**DESCRIPTION OF THE TASK:** Copy out the lines of the entries below verbatim, from the line containing "Screen dimensions: 589x299" through the line containing "point(224,207)", both lines included.

**MATERIAL PROVIDED:**
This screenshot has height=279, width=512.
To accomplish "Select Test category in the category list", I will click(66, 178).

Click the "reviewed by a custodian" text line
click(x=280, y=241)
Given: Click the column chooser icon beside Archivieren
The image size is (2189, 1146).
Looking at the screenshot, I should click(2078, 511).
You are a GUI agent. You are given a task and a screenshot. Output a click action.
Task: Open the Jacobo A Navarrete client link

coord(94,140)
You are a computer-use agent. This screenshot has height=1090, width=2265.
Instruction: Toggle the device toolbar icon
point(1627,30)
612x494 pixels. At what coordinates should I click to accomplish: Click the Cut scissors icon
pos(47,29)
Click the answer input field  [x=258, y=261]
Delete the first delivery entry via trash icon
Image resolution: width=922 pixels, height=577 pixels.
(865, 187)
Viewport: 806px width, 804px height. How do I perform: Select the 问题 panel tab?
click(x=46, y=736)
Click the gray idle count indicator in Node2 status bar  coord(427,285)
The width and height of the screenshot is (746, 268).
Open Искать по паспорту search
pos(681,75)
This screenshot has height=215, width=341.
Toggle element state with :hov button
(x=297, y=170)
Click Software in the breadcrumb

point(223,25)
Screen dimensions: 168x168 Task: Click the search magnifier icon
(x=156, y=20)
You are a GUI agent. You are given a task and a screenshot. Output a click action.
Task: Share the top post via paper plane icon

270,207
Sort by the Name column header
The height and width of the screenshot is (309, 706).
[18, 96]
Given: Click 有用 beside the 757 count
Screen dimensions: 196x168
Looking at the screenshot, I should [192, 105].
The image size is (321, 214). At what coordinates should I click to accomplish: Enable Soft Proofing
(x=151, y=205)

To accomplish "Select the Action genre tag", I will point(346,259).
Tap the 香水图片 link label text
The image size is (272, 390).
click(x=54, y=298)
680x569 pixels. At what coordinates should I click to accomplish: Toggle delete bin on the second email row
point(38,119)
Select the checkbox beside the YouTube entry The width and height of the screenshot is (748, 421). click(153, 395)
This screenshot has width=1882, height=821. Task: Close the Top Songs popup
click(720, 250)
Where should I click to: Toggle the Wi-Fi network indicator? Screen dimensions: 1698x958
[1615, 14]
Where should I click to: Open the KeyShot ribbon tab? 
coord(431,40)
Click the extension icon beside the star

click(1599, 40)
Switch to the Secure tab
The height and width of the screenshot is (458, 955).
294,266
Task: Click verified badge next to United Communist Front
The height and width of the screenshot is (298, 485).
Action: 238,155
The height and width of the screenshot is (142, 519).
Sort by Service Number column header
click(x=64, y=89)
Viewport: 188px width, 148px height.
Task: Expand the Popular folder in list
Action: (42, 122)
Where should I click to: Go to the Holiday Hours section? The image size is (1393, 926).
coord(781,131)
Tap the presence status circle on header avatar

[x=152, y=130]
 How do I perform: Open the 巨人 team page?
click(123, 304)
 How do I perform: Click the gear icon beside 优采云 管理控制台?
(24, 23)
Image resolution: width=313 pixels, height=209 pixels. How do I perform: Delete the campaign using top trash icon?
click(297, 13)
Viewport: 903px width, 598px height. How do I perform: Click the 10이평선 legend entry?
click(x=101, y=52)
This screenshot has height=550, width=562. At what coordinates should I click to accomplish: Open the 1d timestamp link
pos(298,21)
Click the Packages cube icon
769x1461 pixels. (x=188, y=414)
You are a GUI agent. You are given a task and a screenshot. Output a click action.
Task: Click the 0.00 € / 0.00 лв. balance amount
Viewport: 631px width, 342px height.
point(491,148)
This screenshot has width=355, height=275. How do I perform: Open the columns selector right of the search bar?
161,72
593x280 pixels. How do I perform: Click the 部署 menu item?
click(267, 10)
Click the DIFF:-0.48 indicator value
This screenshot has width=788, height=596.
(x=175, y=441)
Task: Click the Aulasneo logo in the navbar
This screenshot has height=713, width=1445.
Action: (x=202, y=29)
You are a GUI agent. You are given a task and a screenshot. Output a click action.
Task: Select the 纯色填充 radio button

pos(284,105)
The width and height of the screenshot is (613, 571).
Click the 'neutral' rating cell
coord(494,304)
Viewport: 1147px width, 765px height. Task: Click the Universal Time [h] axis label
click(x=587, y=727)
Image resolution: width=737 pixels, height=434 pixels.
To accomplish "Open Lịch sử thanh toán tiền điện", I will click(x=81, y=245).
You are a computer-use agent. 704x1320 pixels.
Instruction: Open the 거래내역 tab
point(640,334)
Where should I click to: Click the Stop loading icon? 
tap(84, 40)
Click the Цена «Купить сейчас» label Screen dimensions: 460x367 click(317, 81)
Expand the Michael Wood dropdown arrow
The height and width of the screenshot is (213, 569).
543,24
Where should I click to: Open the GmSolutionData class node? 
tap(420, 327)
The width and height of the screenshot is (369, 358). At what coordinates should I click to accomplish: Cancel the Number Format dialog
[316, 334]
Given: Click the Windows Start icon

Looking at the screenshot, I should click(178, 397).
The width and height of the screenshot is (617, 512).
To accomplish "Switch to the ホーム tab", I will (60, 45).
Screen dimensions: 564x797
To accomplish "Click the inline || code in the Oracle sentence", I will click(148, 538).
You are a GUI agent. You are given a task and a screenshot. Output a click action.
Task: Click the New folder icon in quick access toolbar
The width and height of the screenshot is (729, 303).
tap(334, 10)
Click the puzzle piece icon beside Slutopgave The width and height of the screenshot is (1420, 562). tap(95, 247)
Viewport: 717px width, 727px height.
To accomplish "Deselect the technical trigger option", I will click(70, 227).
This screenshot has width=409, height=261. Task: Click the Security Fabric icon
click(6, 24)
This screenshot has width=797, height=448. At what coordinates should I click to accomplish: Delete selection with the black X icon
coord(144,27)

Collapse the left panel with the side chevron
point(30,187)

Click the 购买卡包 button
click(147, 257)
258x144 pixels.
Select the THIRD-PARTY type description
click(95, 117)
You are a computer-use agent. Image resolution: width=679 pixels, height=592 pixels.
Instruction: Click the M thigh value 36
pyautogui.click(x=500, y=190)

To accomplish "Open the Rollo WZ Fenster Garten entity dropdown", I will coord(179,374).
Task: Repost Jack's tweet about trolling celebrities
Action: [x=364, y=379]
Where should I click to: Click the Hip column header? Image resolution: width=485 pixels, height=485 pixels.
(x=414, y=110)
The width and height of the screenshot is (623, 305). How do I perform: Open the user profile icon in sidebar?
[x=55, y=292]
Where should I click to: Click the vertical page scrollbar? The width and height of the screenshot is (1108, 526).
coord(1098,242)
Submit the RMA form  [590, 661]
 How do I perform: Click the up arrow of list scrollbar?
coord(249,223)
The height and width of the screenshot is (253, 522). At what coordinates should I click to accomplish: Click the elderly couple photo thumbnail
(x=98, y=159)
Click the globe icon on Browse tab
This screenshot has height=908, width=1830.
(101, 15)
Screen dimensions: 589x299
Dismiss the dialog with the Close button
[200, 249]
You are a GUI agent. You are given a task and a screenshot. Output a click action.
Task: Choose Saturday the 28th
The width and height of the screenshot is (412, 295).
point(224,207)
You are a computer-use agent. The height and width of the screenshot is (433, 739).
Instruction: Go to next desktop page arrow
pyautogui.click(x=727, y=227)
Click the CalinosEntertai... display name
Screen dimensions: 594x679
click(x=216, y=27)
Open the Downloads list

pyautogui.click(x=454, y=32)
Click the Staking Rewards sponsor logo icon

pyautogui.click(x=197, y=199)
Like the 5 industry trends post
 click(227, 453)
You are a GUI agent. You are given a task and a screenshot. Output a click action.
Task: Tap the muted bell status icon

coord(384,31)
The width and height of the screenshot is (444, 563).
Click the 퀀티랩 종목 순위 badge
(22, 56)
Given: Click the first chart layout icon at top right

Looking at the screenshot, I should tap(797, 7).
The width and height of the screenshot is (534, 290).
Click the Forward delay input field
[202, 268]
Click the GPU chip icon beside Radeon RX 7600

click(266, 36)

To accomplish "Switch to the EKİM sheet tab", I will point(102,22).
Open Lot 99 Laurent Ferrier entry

**OUTPUT FOR THIS TASK:**
Screen dimensions: 589x299
Dismiss the dialog with the Close button
[200, 249]
You are a GUI agent. You are given a task and a screenshot. Output a click action.
Task: Choose Saturday the 28th
The width and height of the screenshot is (412, 295).
point(224,207)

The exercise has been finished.